The localization of visfatin in rat uterus. As an adipocytokine, visfatin has many biological activities, participates in a variety of physiological responses and has the similar structure to that of the pre-B cell colony-enhancing factor (PBEF) which is found in lymphocytes. Besides visceral adipose tissue, liver, uterus, pancreas, muscle tissue, fetal membranes, small intestine, bone marrow, lymphocytes, and heart, also secrete visfatin (Ognjanovic & Bryant-Greenwood, 2002; Sethi & Vidal-Puig, 2005). Visfatin immunoreactive cells are mainly distributed in the uterine glands of endometrial lamina propria, which suggests that visfatin may be involved in the secretion of the uterine glands. Epithelial cells of the endometrium also expressed visfatin, which means visfatin may participate in the uterus mucosal immune barrier and play a role in defending against pathogens infection. Most visfatin positive cells in the lamina propria were macrophages and fibroblasts (fusiform or polygonal). In accordance with the previous studies, macrophages were the main source of visfatin and visfatin caused inflammation in synovial fibroblasts (Curat et al., 2006). Visfatin positive cells also distributed in circular muscle and longitudinal muscle of the myometrium, which is in accordance with the previous reports that visfatin can also be secreted in muscle tissues (Ognjanovic & Bryant-Greenwood; Sethi & Vidal-Puig), showing that visfatin may participate in the formation of smooth muscle.

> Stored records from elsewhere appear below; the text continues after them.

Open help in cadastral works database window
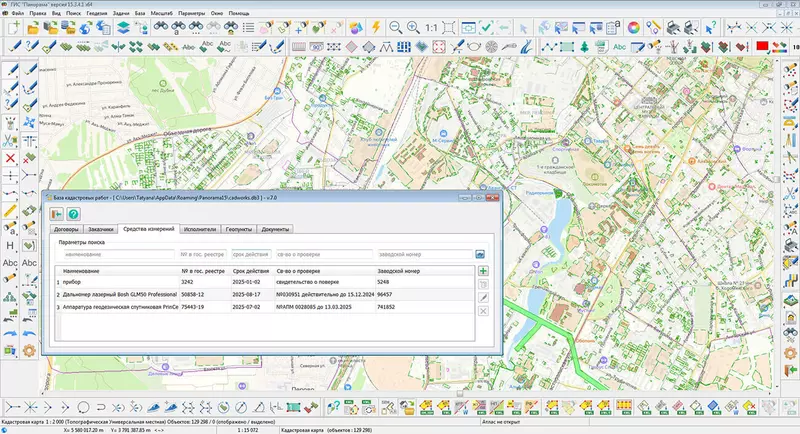Viewport: 800px width, 434px height. coord(73,213)
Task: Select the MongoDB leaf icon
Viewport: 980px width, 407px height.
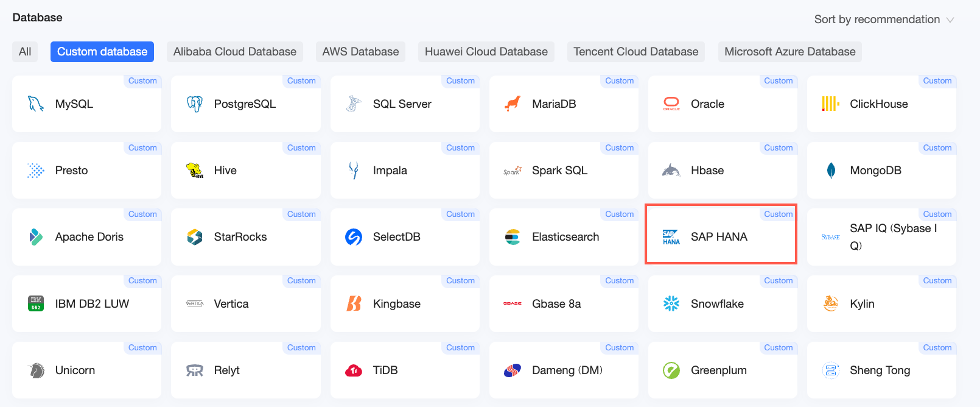Action: point(831,171)
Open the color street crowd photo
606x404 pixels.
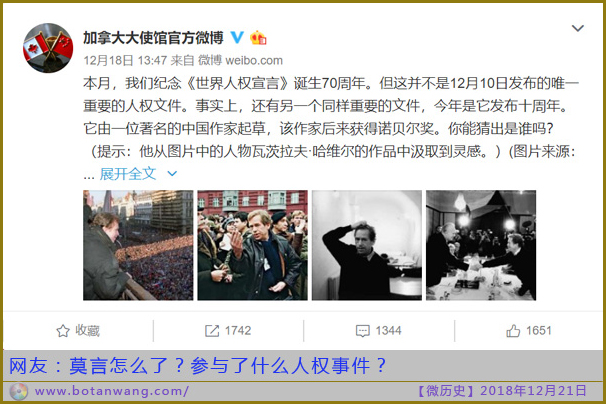click(x=252, y=245)
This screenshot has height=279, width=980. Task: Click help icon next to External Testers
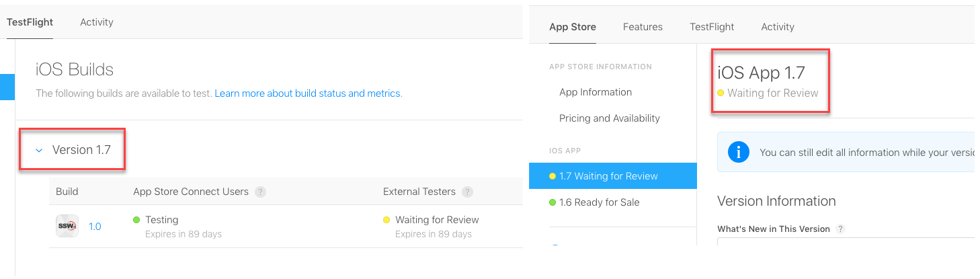tap(468, 192)
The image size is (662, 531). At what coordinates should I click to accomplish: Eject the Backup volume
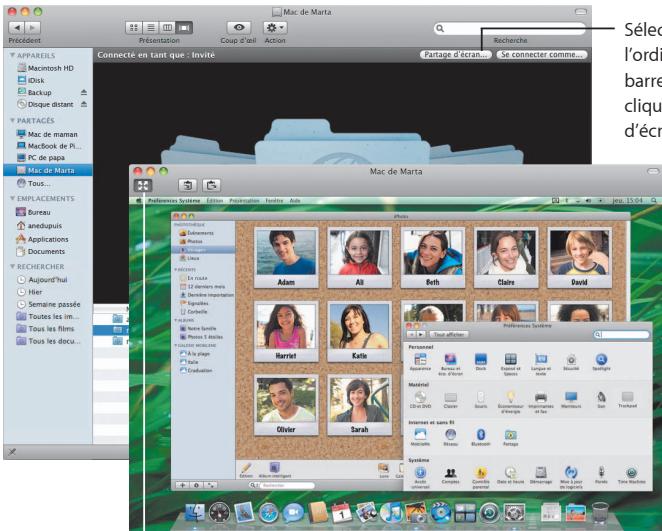coord(84,92)
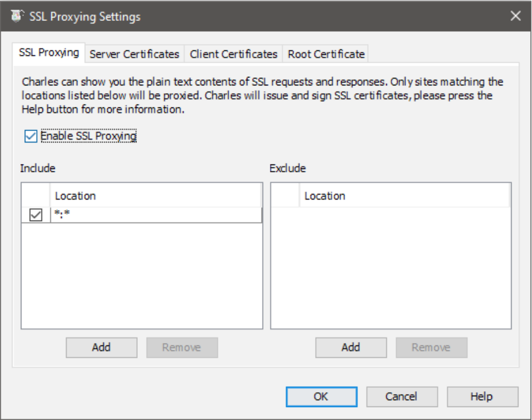This screenshot has width=532, height=420.
Task: Confirm settings with the OK button
Action: coord(321,397)
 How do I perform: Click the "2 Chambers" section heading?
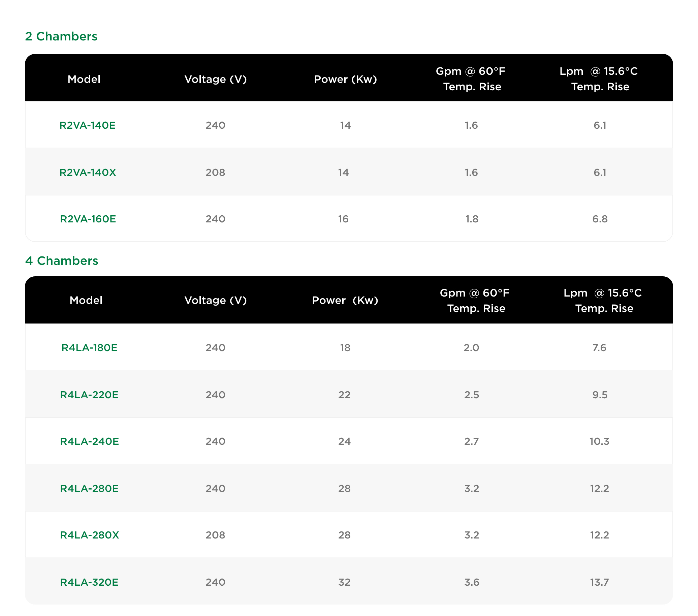pyautogui.click(x=61, y=36)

The effects of visfatin on rat uterine organization structure Previous research showed that the uterus had a series of structural changes in different periods and conditions (Garry et al., 2010). Our experiment found more uterine glands of endometrial lamina propria in visfatin group than in saline group, which further confirms that visfatin participates in the secretion of uterine glands. Some studies reported that visfatin stimulated the myocardial cells and vascular smooth muscle leading to their hypertrophy and hyperplasia (Turner et al., 2011). So the thickness of myometrium in visfatin group increasing maybe due to that the injected recombinant visfatin protein which made visfatin increase, which stimulated hypertrophy and hyperplasia of the smooth muscle, but the specific mechanism needs further research.

LPS is an important pathogenic agent. LPS treatment in endometrial cells can increase the expression of IL-1b, IL-6 and induce inflammation (Cronin et al., 2012). In LPS group, rat uterine mucosa had a wide range of cracks, fell off and the cell gaps became larger. The epithelium cells of endometrium had vacuoles and karyopyknosis, and intercellular gaps became bigger. This is in accordance with the theory that LPS can cause strong inflammation and destruction of endometrial cells (Wong et al., 2000). In addition, we also found that uterine smooth muscle became thicker in LPS group, and it may be because LPS enhanced the proliferation and activity of uterine smooth muscle cells. The result accords with the research that LPS stimulated vascular smooth muscle to produce TNF and IL-1 and it regulated the expression of proto-oncogenes to promote the proliferation of vascular smooth muscle cells (Yang et al., 2005; Curtis et al., 2013). The thickness of uterine smooth muscle decreased in visfain + LPS group compared with that in LPS group. This suggests that visfatin can inhibit the proliferation of LPS-induced uterine smooth muscle. Hyperplasia was observed in smooth muscle tissue in visfatin group and LPS group, but we found the activity of smooth muscle cells and DNA proliferation weakened with the addition of recombinant visfatin protein into LPS group. Those results suggest that visfatin modulates the LPS-induced uterine inflammation.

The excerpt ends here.